#### [Text under study]
LiveJournal starts out like most addictions. At first it’s great, a little treat, a 15-minute escape from life. That’s how it was for me when I started a year and a half ago. I got to hear about what was on people’s minds and talk about what was on mine. And people would respond to my posts about a great concert I went to or my remarks about certain politicians.

But then it goes deeper. These online diaries soon become a social battleground of spilled guts, dirty gossip and incriminating pictures. It turns into a kind of guilty pleasure. I indulged myself more and more, checking for updates a few times a day, and soon feeling "out of the loop" if I missed updating or viewing my "Friends" page (the page that shows the journal entries of your friends) for a few days. You think you can go without it, but you don’t want to. Sitting at your desk, typing an English essay, the paranoia begins to creep in—"I wonder what everyone did this weekend… I bet everyone’s updated… I should update, because people are probably wondering…"

Records drawn from a data source:
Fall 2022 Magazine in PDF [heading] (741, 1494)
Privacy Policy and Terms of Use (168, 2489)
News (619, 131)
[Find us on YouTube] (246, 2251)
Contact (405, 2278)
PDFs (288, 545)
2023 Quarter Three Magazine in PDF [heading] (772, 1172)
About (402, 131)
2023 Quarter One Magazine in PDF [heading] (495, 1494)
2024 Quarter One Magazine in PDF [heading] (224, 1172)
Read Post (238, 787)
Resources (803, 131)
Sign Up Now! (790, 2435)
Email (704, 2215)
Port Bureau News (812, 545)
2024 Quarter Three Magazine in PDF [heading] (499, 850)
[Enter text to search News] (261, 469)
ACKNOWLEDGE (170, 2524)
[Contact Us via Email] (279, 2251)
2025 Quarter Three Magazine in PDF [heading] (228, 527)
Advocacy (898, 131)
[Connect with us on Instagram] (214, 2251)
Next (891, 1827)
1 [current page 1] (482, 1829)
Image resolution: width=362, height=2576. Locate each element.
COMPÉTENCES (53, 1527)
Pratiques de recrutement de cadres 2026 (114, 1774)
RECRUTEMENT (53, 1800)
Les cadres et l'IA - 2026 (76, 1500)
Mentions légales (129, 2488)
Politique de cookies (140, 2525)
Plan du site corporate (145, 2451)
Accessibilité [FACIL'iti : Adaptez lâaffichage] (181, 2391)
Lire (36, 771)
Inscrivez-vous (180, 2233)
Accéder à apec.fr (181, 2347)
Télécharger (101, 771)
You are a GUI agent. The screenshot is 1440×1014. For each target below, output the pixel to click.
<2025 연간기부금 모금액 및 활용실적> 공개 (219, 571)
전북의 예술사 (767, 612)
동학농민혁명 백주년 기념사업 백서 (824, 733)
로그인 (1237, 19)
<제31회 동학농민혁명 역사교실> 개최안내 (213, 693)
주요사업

#### [Your instructions]
Carry on the piece about LiveJournal from its final sentence onward.

#### [Output]
STOP. FOCUS. You type two sentences before trailing off again.

"I wonder if Whatshisface has updated with another highly-intellectual emotional self-evaluation? Or if That Girl wrote more self-deprecating poetry about how nobody loves her? Maybe there’s some great scandalous pictures from the party this weekend…"

The call of the computer

Illustration by Ricky Juarez, 19

MUST. FINISH. ESSAY. But you can’t. You finish another sentence and…

Then check your Friends page. And update. Twice. You write more of your essay and then check your Friends page again. Because who knows what might have happened in the span of 17 minutes. It just might drastically affect your social life. Or not. No matter, every LiveJournal user I know has reached a point where they realize LiveJournal controls them more than they do it.

Still in the social swing of summer, I stayed online all the time when school started in September. Then I realized that three hours of homework was quickly becoming six. Something had to give, and my grades weren’t going to be it.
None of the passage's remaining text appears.